What exactly is the definition of „insider knowledge“ and how is it restricted to be used in the USA?
Insider trading occurs when someone trades a company's securities (like stocks) based on material, non-public information about that company.
Who is an "insider"?
The SEC defines an insider as someone who has access to non-public information about a company, such as company directors, officers, or large shareholders.
Material Information:
Material information is information that, if known to the public, could significantly impact the company's stock price.
Non-Public Information:
This refers to information that the public does not yet have access to.
Why is it illegal?
The SEC prohibits insider trading to maintain a fair and transparent market where everyone has access to the same information.
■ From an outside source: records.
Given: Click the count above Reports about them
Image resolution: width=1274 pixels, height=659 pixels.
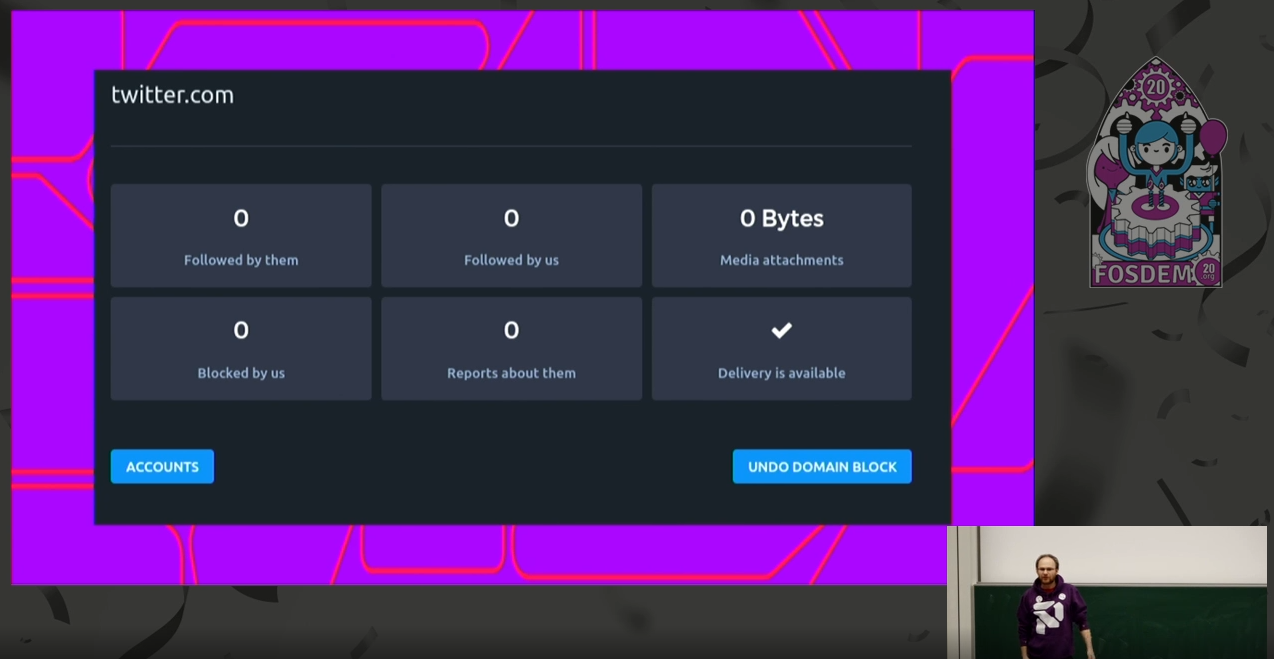Looking at the screenshot, I should [511, 330].
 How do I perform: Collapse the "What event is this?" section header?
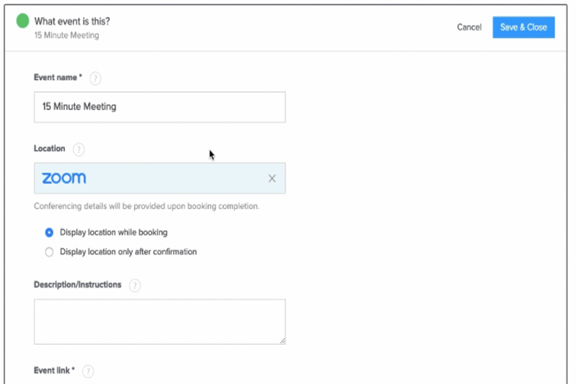coord(72,21)
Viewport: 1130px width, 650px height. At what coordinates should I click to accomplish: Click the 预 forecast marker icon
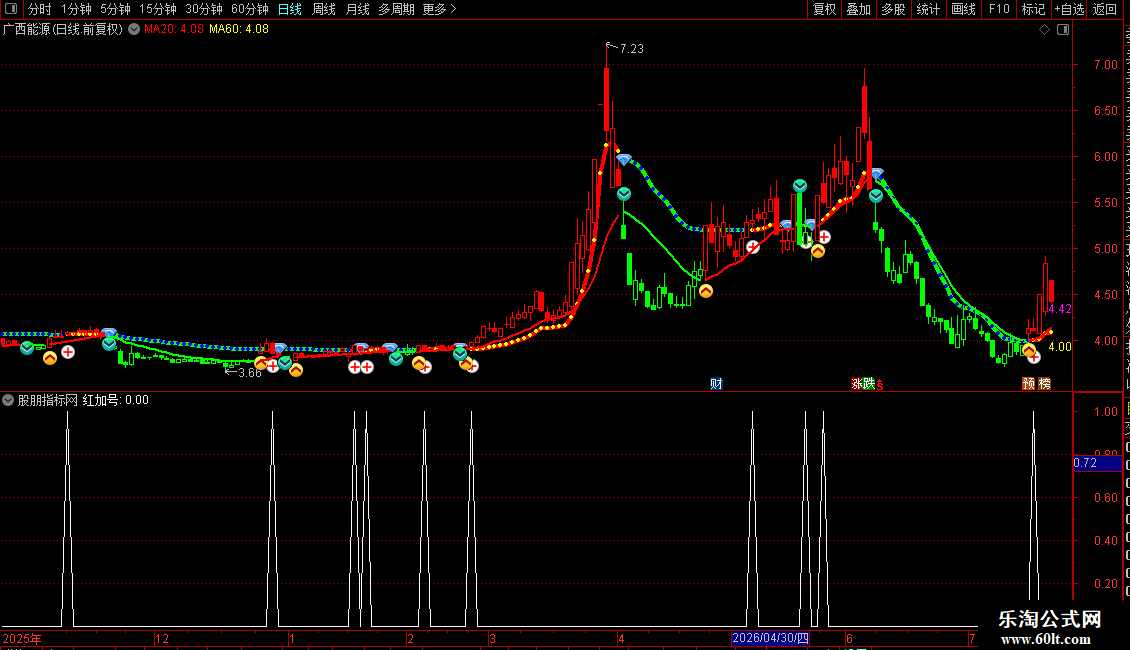coord(1028,384)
Insider trading gives those with access to non-public information an unfair advantage.
Examples of Insider Trading:
A company CEO uses information about an upcoming product launch to buy stock before the public announcement.
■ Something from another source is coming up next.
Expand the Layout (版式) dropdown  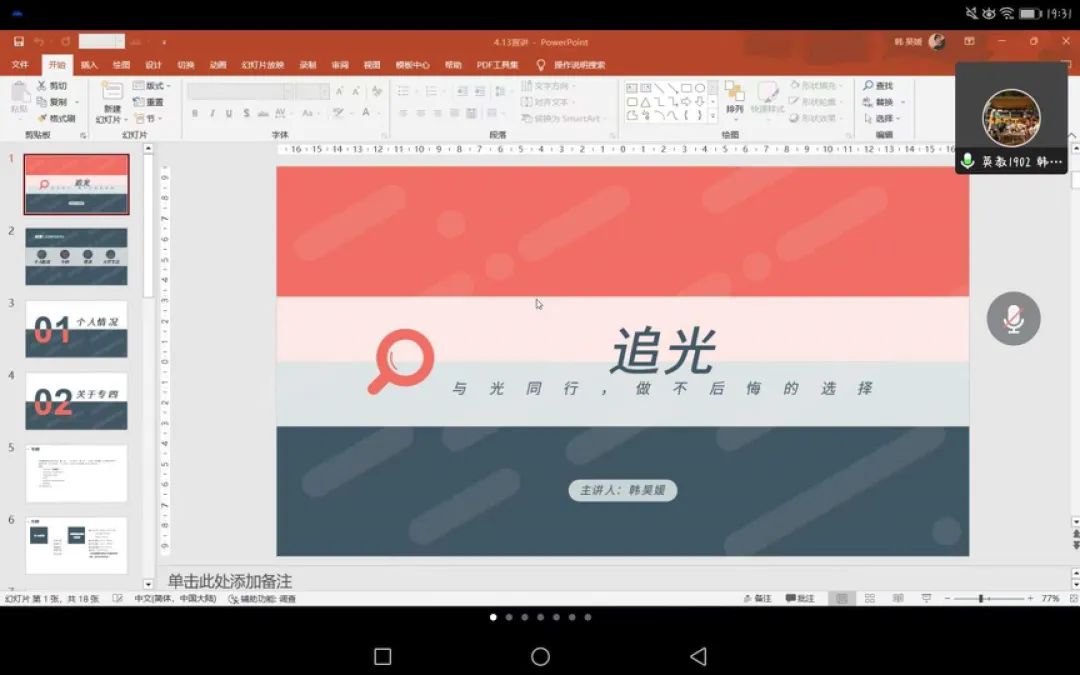click(x=153, y=86)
A company employee sells stock after learning about a negative development that hasn't been made public.
Legal Insider Trading:
Corporate insiders can legally buy or sell stock in their own companies, but they must follow specific timing guidelines and report the trades to the SEC.
Consequences of Insider Trading:
Violations of insider trading laws can result in significant fines, imprisonment, and other penalties.
SEC Enforcement:
The SEC actively investigates and prosecutes insider trading cases to maintain market integrity.